If you are receiving STD or LTD claims and your claim gets denied, you will usually have 180 days from the date you receive the denial letter in which to submit an appeal that includes all of your supporting documentation. If you miss that deadline, you will likely lose your right to claim those benefits permanently.
Many people wait too long to seek help with their appeal from an attorney. Some probably figure they can handle it on their own, some are in denial, and still others are just slow movers. No matter the reason for waiting to get help, the longer you wait, the harder it is for an attorney to give you advice, or even to agree to take your case. Sometimes, it may turn out you don’t need a lawyer.
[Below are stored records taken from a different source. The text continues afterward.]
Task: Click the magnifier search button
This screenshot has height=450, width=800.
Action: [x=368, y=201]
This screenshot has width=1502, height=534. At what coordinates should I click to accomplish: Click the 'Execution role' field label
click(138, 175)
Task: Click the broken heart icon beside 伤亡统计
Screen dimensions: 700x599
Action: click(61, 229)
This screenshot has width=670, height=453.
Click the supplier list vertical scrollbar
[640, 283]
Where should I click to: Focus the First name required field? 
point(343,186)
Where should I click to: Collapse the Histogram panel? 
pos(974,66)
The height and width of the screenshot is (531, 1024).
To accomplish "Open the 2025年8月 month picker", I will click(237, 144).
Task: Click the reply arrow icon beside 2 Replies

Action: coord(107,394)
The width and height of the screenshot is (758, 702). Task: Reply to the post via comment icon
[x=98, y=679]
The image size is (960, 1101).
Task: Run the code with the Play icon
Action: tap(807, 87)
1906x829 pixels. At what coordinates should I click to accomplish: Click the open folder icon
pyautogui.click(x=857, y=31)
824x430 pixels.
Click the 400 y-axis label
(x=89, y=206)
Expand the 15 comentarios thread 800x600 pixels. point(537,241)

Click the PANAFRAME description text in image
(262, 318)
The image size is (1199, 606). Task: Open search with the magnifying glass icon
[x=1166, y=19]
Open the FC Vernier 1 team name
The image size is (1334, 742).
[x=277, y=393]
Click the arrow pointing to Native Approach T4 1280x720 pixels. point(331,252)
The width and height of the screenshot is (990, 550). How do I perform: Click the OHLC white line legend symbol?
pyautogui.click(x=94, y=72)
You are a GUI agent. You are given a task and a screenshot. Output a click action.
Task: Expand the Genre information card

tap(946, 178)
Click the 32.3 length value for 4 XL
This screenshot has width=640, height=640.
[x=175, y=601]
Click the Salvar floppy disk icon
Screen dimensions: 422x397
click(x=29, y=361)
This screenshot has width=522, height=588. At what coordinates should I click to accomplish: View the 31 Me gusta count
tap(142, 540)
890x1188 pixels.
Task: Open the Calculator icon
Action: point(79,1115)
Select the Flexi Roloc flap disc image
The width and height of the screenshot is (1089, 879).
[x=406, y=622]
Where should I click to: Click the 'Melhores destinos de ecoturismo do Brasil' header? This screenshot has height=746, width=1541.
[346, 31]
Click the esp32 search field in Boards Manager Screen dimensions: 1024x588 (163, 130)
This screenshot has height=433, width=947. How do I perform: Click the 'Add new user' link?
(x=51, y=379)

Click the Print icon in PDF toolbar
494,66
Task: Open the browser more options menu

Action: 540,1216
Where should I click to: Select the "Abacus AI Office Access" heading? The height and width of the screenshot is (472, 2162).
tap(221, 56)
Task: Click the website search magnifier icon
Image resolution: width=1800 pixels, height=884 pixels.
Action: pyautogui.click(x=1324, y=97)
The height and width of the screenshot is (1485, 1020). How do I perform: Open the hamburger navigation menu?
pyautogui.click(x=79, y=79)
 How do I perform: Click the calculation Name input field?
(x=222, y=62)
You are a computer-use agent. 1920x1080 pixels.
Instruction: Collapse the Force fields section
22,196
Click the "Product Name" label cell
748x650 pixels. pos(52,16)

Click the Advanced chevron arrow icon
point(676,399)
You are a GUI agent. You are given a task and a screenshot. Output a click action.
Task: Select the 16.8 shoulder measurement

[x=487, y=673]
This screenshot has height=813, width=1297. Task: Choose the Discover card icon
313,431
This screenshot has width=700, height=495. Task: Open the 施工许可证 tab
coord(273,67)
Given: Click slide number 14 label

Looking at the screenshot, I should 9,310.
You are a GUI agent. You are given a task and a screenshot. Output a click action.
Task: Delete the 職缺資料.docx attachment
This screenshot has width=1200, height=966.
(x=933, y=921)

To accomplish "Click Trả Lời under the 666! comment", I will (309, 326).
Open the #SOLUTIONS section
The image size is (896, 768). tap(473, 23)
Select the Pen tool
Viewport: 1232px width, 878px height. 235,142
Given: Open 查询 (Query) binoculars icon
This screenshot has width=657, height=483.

You may learn during an initial consultation that with just a few additional steps you can handle the appeal on your own. Or, you may learn that the matter is far more complicated than you expected, and legal help is well advised. The point is, don’t wait. Among the many things necessary to adequately support an appeal are medical records and letters from treating physicians. Doctors are extremely busy and so are their offices. It can take months to obtain copies of records and to reach your doctor to enlist his or her help in writing a response to the insurer’s medical reviews. Often, there are also other types of evidence needed to help support an appeal: New imaging diagnostics, updated physician vists and exam notes, Functional Capacity Evaluations, Vocational Assessments, Neuropsychological Testing. These records and tests take time, as do the reports that follow.
The longer you wait to enlist the help of an experienced ERISA attorney, the less time he or she will have to guide the process and help you to obtain this necessary documentation. Six months pass by very quickly, do not hesitate to seek counsel as soon as your benefits are denied. You’ll be glad you did.